[Descripción del problema]:
Copia íntegro y sin ningún cambio el texto sobre el regreso de los soldados de la guerra de Cuba.
------ Texto del documento ------
Dedicatoria: A mi abuelo paterno, Lucio Martín de Santos, al que la suerte, los tiros, las fiebres y las bayonetas, respetaron para volver ileso. De lo contrario yo no habría podido escribir estas líneas.
La última ‘fase’ de la guerra de la Independencia cubana (1895-1898), dejó muy pocos recuerdos buenos. Los peores, aquellos cuando los enfermos y heridos llegaban en el tren a la estación de Segovia, donde el equipo de Cruz Roja con el doctor Ramírez, presidente de la entidad, en primera línea de ayuda, trataba de solucionar los graves problemas que se le presentaban en cada expedición.
Viajaban los soldados en barco en condiciones lamentables. Que llegaran vivos algunos ya era un milagro. En uno de esos barcos de la Compañía Transatlántica, año 1887, habían viajado 1.350. No había literas para todos y hubieron de habilitar la bodega. El viaje era un infierno, tanto o más que la incertidumbre de la batalla, donde no se sabía si una bala, perdida o no, o una bayoneta segaría una vida.
A los puertos de Cádiz y Santander llegaban los jóvenes soldados heridos o enfermos. Desde los mencionados lugares eran ‘transportados’ en tren hasta sus localidades de origen. Muchos, muchísimos, se quedaban en el camino. Los que llegaban a Segovia eran ingresados en el Sanatorio que la Cruz Roja tenía en Santi Spíritu.
Regresar sin heridas o enfermedades era más que un milagro. En la isla caribeña quedaron sin repatriación, muertos, alrededor de 53.000 soldados españoles. De ellos tan solo 2.000 lo fueron en combate. Fundamentalmente la ‘fiebre amarilla’ diezmó, y de qué forma, las filas españolas. Castilla aportó alrededor de 6.000 jóvenes, de los que alrededor del 5% fueron segovianos.
De ese colectivo de jóvenes españoles los hijos de la burguesía se libraban de ir a la guerra. Podían hacerlo porque su familia pagaba a la hacienda pública las 2.000 pesetas para comprar su libranza. A los hijos de los ‘destripaterrones’, conocidos como los ‘sustitutos’, nunca les tocaba la otra ‘lotería’.
------ Sección de datos ------
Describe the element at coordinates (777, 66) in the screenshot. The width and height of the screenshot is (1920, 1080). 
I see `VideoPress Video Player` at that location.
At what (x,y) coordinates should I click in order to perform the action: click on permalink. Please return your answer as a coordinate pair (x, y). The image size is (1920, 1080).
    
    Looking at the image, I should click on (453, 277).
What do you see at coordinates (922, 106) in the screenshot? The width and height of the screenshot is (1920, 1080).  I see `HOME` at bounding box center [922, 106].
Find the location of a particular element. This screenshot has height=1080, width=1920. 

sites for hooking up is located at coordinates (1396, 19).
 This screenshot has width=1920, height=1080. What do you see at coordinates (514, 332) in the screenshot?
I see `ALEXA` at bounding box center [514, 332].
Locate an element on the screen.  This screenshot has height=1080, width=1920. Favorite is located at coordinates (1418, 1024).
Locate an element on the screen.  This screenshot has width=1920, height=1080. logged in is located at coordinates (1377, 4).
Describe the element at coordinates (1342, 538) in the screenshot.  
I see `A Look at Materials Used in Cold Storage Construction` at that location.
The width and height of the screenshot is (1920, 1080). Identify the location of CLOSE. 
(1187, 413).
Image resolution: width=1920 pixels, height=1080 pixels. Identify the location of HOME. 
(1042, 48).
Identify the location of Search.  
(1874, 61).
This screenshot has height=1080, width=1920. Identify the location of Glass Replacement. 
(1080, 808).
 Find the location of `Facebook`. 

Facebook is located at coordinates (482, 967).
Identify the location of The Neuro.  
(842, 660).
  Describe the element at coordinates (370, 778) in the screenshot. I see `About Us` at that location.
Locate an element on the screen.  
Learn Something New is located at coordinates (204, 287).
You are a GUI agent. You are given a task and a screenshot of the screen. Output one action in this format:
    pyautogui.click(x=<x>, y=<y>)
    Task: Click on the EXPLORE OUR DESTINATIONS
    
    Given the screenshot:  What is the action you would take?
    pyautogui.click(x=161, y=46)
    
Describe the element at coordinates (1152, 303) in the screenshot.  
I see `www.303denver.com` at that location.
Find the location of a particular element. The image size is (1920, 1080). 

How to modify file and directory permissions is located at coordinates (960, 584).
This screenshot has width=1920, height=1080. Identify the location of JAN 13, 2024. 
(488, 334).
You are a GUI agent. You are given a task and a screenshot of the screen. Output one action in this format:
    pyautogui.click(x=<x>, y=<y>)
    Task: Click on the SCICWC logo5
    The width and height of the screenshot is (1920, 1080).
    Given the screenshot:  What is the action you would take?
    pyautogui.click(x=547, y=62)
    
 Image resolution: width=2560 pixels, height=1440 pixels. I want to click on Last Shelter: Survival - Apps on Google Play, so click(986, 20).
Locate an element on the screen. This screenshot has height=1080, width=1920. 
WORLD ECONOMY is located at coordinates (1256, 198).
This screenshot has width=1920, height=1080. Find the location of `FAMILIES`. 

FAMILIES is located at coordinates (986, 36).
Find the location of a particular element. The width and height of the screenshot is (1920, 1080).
------
[Resultado de la tarea]:
Dedicatoria: A mi abuelo paterno, Lucio Martín de Santos, al que la suerte, los tiros, las fiebres y las bayonetas, respetaron para volver ileso. De lo contrario yo no habría podido escribir estas líneas.
La última ‘fase’ de la guerra de la Independencia cubana (1895-1898), dejó muy pocos recuerdos buenos. Los peores, aquellos cuando los enfermos y heridos llegaban en el tren a la estación de Segovia, donde el equipo de Cruz Roja con el doctor Ramírez, presidente de la entidad, en primera línea de ayuda, trataba de solucionar los graves problemas que se le presentaban en cada expedición.
Viajaban los soldados en barco en condiciones lamentables. Que llegaran vivos algunos ya era un milagro. En uno de esos barcos de la Compañía Transatlántica, año 1887, habían viajado 1.350. No había literas para todos y hubieron de habilitar la bodega. El viaje era un infierno, tanto o más que la incertidumbre de la batalla, donde no se sabía si una bala, perdida o no, o una bayoneta segaría una vida.
A los puertos de Cádiz y Santander llegaban los jóvenes soldados heridos o enfermos. Desde los mencionados lugares eran ‘transportados’ en tren hasta sus localidades de origen. Muchos, muchísimos, se quedaban en el camino. Los que llegaban a Segovia eran ingresados en el Sanatorio que la Cruz Roja tenía en Santi Spíritu.
Regresar sin heridas o enfermedades era más que un milagro. En la isla caribeña quedaron sin repatriación, muertos, alrededor de 53.000 soldados españoles. De ellos tan solo 2.000 lo fueron en combate. Fundamentalmente la ‘fiebre amarilla’ diezmó, y de qué forma, las filas españolas. Castilla aportó alrededor de 6.000 jóvenes, de los que alrededor del 5% fueron segovianos.
De ese colectivo de jóvenes españoles los hijos de la burguesía se libraban de ir a la guerra. Podían hacerlo porque su familia pagaba a la hacienda pública las 2.000 pesetas para comprar su libranza. A los hijos de los ‘destripaterrones’, conocidos como los ‘sustitutos’, nunca les tocaba la otra ‘lotería’.